Top of INFORMATION SHOWN

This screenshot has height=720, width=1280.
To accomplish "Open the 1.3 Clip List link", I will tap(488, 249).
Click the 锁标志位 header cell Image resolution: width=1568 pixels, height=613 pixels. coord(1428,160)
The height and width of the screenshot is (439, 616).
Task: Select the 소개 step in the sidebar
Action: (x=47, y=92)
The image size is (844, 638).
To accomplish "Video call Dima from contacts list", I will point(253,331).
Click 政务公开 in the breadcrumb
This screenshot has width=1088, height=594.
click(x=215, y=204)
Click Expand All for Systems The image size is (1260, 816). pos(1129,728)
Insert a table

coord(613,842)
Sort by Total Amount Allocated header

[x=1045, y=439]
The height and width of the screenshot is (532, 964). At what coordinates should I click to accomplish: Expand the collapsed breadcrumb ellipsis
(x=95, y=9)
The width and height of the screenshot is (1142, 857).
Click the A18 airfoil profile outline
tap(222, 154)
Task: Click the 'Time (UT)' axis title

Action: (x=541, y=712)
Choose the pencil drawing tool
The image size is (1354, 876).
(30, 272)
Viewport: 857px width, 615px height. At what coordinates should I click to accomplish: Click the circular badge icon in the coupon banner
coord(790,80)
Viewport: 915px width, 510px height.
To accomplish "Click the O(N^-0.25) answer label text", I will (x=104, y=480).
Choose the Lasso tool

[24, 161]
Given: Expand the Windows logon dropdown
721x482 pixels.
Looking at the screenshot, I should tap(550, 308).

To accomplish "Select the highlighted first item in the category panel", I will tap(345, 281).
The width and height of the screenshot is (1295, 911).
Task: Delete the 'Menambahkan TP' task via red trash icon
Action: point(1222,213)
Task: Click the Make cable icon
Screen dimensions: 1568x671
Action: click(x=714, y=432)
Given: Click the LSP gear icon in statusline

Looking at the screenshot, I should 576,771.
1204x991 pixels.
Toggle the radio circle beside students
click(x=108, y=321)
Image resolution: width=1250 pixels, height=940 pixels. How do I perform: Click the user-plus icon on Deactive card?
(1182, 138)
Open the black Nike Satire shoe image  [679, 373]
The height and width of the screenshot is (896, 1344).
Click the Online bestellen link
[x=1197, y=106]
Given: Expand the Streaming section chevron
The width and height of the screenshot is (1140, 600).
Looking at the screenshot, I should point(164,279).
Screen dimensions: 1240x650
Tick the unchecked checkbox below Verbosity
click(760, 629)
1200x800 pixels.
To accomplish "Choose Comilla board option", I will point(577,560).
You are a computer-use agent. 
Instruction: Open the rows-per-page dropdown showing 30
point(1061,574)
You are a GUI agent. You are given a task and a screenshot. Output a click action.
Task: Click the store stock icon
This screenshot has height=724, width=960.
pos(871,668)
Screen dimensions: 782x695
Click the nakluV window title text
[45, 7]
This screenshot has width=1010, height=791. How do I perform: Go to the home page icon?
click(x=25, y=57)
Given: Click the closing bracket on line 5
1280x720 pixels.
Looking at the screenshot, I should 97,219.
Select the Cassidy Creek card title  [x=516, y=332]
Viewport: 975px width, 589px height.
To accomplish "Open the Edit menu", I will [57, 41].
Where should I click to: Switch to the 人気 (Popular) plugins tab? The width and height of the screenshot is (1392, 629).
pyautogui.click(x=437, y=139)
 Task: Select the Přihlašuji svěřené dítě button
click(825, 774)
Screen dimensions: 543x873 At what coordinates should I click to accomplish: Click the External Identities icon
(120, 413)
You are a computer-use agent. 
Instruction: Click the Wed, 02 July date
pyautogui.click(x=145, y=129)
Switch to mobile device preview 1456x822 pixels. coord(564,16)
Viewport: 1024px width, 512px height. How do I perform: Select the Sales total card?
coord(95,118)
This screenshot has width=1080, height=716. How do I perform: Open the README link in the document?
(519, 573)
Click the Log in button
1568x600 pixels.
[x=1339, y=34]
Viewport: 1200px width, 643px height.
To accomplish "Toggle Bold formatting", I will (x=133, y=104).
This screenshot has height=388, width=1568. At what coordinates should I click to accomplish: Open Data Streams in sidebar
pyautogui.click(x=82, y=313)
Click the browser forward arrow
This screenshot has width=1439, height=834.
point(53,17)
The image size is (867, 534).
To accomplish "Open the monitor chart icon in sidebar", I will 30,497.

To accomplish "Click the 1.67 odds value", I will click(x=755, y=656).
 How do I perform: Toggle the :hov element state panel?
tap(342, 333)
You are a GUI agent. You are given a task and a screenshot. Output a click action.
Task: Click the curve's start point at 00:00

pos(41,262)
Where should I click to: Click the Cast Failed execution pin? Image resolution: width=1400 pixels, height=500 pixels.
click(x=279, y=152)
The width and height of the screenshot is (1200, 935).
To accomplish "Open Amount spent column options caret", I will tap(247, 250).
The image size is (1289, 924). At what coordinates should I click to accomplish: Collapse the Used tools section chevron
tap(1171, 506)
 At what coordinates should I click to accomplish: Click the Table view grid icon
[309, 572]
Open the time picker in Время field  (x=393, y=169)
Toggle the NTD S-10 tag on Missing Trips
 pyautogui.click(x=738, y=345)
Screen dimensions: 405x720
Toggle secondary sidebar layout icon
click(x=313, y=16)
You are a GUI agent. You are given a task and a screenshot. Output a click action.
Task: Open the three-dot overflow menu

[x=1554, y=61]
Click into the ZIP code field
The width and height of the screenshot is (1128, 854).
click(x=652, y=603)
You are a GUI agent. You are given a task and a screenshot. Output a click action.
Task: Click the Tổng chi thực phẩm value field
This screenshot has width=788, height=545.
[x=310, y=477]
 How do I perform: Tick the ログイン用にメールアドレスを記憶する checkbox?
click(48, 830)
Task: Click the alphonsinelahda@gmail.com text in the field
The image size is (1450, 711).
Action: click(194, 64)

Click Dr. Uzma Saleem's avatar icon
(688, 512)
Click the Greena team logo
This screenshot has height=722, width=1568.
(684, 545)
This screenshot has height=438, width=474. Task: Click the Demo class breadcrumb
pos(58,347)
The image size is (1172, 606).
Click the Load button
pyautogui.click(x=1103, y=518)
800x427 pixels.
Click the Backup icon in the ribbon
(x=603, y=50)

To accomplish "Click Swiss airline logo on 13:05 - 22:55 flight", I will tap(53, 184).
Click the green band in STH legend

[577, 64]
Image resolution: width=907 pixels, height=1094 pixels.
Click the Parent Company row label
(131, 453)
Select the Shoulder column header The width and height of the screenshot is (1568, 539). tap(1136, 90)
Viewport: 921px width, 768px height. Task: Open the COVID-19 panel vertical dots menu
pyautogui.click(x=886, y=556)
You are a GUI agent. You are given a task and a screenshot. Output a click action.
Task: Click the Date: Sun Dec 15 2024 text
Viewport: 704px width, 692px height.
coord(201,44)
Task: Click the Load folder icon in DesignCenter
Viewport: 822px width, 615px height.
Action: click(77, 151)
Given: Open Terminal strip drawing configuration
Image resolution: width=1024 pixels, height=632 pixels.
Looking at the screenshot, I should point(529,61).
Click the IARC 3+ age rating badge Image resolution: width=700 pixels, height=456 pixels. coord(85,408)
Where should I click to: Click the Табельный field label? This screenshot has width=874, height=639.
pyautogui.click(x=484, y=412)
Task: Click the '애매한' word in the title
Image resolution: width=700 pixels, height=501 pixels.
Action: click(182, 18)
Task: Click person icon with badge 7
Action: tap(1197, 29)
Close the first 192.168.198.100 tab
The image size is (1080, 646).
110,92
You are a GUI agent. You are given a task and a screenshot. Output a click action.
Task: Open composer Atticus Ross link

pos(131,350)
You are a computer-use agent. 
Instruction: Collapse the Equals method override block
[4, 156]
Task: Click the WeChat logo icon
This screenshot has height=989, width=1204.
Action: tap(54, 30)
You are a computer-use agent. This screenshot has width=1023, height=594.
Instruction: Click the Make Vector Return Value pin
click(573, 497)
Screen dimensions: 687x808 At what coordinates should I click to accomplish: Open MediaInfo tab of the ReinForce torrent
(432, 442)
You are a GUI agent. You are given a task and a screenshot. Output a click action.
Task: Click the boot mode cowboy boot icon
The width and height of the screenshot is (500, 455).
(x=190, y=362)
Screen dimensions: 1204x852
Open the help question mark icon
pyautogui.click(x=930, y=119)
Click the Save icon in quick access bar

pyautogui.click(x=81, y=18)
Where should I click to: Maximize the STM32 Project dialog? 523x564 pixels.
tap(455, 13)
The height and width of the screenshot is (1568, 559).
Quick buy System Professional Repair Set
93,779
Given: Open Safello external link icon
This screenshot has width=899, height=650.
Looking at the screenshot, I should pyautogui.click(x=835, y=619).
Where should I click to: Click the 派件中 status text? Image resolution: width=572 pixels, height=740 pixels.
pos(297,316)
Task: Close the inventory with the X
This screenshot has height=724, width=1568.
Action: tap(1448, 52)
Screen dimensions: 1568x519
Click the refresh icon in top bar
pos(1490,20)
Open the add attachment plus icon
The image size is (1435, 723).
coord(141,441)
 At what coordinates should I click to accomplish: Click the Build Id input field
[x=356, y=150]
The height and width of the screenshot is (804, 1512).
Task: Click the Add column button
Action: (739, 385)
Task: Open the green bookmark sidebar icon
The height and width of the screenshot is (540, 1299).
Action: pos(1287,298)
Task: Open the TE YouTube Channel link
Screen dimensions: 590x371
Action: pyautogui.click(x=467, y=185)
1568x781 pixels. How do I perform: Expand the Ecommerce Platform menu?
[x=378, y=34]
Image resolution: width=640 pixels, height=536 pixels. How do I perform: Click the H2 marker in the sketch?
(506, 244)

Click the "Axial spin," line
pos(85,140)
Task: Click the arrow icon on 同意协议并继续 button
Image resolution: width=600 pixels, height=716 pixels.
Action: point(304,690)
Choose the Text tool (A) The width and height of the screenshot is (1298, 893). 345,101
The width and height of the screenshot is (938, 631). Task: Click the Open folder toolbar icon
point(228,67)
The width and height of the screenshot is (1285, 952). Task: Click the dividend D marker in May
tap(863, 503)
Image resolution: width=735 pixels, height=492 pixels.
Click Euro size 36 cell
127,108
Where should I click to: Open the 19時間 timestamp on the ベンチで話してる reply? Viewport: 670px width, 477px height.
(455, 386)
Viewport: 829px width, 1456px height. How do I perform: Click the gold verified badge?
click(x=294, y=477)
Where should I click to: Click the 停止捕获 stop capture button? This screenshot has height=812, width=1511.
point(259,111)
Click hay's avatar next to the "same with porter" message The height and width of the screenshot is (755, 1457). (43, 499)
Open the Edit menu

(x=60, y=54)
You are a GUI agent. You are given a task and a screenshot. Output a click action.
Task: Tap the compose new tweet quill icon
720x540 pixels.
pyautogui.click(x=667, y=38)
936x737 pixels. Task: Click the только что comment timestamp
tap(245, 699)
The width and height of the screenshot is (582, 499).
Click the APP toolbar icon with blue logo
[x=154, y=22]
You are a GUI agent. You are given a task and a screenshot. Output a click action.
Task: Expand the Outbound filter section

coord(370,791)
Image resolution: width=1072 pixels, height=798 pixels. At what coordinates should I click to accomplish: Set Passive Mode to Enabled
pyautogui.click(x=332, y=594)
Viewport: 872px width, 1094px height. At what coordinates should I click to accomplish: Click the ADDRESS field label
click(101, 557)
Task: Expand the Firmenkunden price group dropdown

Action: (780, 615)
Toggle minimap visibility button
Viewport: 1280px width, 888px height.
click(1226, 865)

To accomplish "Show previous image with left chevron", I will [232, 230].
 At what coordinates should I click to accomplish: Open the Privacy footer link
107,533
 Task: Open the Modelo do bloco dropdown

Bottom of INFORMATION SHOWN

All lines containing "arrow" in the material above should appear in your reply, copied exactly.

SOLUTION:
Click the browser forward arrow
Task: Click the arrow icon on 同意协议并继续 button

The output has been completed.